The paper discusses variations on the basic streaming ANS. Generalized streaming allows for different word_size and head_capacity configurations to tune performance and memory usage (Section 4.1). Random-access decoding (seeking) is simpler in ANS than AC/RC because the encoder and decoder share the same state. Checkpoints of the bulk length and head value can be saved during encoding to allow seeking later during decoding (Listing 6). A more advanced variation, the ChainCoder (Listing 8 sketch), is proposed to address a non-local effect in standard ANS where changing the model for one symbol can affect the decoding of subsequent symbols. By using separate stacks for the data decoded from the latent variable (ziz_i) and the data encoded back (ziz'_i), this ripple effect is prevented, which could be beneficial for optimizing probabilistic models end-to-end through the coder.

Finally, the paper presents constriction, an open-source library (Section 5.1) providing efficient implementations of ANS, RC, and AC, with bindings for both Rust (for performance) and Python (for research).
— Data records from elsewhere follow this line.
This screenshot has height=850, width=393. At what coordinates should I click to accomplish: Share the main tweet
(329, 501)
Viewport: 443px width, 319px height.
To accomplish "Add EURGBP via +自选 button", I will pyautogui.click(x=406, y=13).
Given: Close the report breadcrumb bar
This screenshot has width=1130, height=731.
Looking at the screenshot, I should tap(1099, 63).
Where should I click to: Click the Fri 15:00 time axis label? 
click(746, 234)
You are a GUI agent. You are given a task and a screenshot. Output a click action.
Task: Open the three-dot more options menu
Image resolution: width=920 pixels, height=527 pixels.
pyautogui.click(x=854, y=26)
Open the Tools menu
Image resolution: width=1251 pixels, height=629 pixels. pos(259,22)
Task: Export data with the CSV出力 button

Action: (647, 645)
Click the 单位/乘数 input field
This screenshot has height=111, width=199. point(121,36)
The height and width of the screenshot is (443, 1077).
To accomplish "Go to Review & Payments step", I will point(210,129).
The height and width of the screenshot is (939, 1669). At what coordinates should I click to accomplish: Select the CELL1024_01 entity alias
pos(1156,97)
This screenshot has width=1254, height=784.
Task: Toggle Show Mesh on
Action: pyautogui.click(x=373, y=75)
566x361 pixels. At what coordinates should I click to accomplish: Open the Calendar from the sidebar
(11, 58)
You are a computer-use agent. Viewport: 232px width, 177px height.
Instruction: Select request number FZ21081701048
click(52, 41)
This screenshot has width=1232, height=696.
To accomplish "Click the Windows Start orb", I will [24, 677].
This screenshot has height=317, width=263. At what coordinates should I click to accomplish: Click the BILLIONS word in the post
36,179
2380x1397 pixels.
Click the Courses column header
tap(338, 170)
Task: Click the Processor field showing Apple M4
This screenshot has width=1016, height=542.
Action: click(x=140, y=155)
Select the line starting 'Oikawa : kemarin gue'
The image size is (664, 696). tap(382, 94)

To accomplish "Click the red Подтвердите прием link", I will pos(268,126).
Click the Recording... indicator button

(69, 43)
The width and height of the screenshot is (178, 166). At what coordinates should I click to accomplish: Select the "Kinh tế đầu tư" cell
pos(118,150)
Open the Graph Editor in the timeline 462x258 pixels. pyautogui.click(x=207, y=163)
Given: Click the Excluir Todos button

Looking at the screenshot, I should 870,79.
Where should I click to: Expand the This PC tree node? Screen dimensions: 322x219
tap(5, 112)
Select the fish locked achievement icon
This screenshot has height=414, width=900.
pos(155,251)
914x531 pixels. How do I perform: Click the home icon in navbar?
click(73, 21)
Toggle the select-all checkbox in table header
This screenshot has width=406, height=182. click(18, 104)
The library aims to bridge the gap between machine learning and systems communities in compression research. Empirical benchmarks (Section 5.2, Table 1, Figures 4 & 5) on real-world data show that both ANS and RC in constriction achieve negligible bitrate overhead (e.g., <0.1%<0.1\% for the default configuration) while being considerably faster than a standard Arithmetic Coding implementation. ANS typically offers faster decoding, while RC is slightly faster at encoding. The choice between ANS and RC in practice depends on the model architecture (stack for latent variables/bits-back vs. queue for autoregressive models). Constriction provides default configurations optimized for performance across various entropy regimes and options for tuning using lookup tables for specific needs.